# Teacher's Assignment - Extra Credit #1

***Author:*** *Ofir Paz* $\qquad$ ***Version:*** *15.07.2024* $\qquad$ ***Course:*** *22961 - Deep Learning* \
***Extra Assignment Course:*** *20998 - Extra Assignment 3*

Welcome to the first question of the extra assignment #1 as part of the course *Deep Learning*. \
In this question we will train an RNN network for classification on the SST-2 dataset while dealing with the exploding gradient problem.

## Imports

In [4]:
import torch  # pytorch.
import torch.nn as nn  # neural network module.
import torch.optim as optim  # optimization module.
import torch.nn.functional as F  # functional module.
import numpy as np  # numpy.
from torch.utils.data import DataLoader, Dataset  # data handling.
import torchtext; torchtext.disable_torchtext_deprecation_warning()
from torchtext.vocab import build_vocab_from_iterator  # vocabulary builder.
import matplotlib.pyplot as plt  # plotting module.
import datasets as ds  # public dataset module.
from base_model import BaseModel  # base model class.

# Type hinting.
from torch import Tensor
from torchtext.vocab import Vocab
from typing import Tuple

## Loading & Pre-Processing

In [5]:
# Load the SST-2 dataset.
dataset: ds.DatasetDict = ds.load_dataset("glue", "sst2")  # type: ignore

train_set = dataset["train"][:3000]
validation_set = dataset["validation"][:1000]
test_set = dataset["test"]

In [6]:
# Create the vocabulary.
vocab = build_vocab_from_iterator(map(str.split, train_set["sentence"]), specials=["<unk>"], min_freq=5)
vocab.set_default_index(vocab["<unk>"])

In [7]:
# Create the SST-2 dataset.
class SST2Dataset(Dataset):
    def __init__(self, dataset: ds.Dataset, vocab: Vocab) -> None:
        self.sentences = list(map(lambda seq: torch.tensor(vocab(seq.split())), dataset["sentence"]))
        self.labels = torch.tensor(dataset["label"], dtype=torch.long)

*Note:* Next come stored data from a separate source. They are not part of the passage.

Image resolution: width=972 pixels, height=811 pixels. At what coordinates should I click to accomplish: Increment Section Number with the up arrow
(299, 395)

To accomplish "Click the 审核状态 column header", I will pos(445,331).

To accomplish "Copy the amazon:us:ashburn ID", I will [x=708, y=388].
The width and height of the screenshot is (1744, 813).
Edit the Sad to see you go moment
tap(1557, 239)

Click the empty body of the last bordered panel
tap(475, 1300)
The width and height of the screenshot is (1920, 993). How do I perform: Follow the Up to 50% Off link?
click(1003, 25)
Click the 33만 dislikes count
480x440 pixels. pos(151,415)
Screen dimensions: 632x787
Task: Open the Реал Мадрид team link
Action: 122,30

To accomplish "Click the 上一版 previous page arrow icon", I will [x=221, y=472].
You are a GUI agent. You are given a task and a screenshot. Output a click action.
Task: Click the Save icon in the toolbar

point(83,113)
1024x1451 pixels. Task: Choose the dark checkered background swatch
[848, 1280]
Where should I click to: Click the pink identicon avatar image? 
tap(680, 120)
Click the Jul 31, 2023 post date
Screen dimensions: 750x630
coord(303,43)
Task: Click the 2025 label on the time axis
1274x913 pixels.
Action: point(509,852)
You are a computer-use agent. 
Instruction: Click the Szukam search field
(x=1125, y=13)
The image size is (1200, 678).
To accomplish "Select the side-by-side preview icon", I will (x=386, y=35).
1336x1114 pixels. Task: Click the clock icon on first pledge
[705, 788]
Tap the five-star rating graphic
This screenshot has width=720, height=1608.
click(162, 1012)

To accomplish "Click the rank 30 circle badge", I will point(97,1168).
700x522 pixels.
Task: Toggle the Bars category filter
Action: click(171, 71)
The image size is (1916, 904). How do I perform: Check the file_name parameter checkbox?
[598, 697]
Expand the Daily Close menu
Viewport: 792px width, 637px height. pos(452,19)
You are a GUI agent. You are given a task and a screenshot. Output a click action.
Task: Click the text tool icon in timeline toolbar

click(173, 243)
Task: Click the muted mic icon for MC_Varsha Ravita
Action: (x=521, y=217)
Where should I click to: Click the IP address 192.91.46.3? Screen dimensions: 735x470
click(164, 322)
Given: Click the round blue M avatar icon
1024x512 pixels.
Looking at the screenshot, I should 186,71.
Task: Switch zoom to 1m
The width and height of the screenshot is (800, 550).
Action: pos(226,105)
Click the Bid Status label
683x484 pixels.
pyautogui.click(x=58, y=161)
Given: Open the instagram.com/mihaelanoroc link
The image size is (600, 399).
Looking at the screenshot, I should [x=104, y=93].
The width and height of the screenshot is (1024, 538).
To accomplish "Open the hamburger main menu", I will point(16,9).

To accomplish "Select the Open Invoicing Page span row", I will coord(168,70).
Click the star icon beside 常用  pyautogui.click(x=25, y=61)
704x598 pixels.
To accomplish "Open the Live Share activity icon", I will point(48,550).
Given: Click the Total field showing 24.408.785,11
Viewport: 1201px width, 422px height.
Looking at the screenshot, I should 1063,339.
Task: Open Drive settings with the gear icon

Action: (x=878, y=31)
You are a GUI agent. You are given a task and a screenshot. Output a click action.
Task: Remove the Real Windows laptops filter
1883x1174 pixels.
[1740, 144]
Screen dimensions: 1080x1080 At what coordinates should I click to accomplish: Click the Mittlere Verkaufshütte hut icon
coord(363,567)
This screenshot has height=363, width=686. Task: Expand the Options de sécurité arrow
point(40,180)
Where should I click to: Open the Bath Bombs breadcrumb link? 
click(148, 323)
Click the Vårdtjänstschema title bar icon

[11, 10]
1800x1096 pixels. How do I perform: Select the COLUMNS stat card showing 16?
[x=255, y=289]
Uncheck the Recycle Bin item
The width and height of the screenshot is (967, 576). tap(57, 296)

    def __len__(self) -> int:
        return len(self.sentences)

    def __getitem__(self, idx) -> Tuple[Tensor, Tensor]:
        return self.sentences[idx], self.labels[idx]

In [8]:
train_dataset = SST2Dataset(train_set, vocab)
validation_dataset = SST2Dataset(validation_set, vocab)
test_dataset = SST2Dataset(test_set, vocab)

In [9]:
train_loader = DataLoader(train_dataset, batch_size=1, shuffle=True)
validation_loader = DataLoader(validation_dataset, batch_size=1, shuffle=False)

## The RNN

In [44]:
class RNNClasifer(BaseModel):
    """
    Recurrent Neural Network (RNN) classifier, designed specifically for the SST-2 dataset.
    """
    def __init__(self, vocab: Vocab, t: int, embed_dim: int, hidden_dim: int, num_classes: int,
                 RNNlayers: int = 2, **kwargs) -> None:
        super(RNNClasifer, self).__init__(**kwargs)
        self.t = t
        self.embedding = nn.Embedding(len(vocab), embed_dim)
        self.rnns = nn.RNN(embed_dim, hidden_dim, RNNlayers, batch_first=True)
        self.fc = nn.Linear(hidden_dim, num_classes)
        
    def rnn_forward(self, x: Tensor) -> Tensor:
        x, _ = self.rnns(x)
        return x
    
    def normal_forward(self, x: Tensor) -> Tensor:
        x = self.embedding(x)
        x = self.rnn_forward(x)
        x = x[:, -1, :]
        x = self.fc(x)
        return x
    
    def forward(self, x: Tensor, capture_gradients: bool = False) -> Tensor:
        assert len(x.size()) == 2 and x.size(0) == 1, f"Can only process batch size of 1. Got: {x.size()}."
        if x.size(1) <= self.t:
            return self.normal_forward(x)
        
        x = self.embedding(x)  # Shape: (batch_size, seq_len, embed_dim).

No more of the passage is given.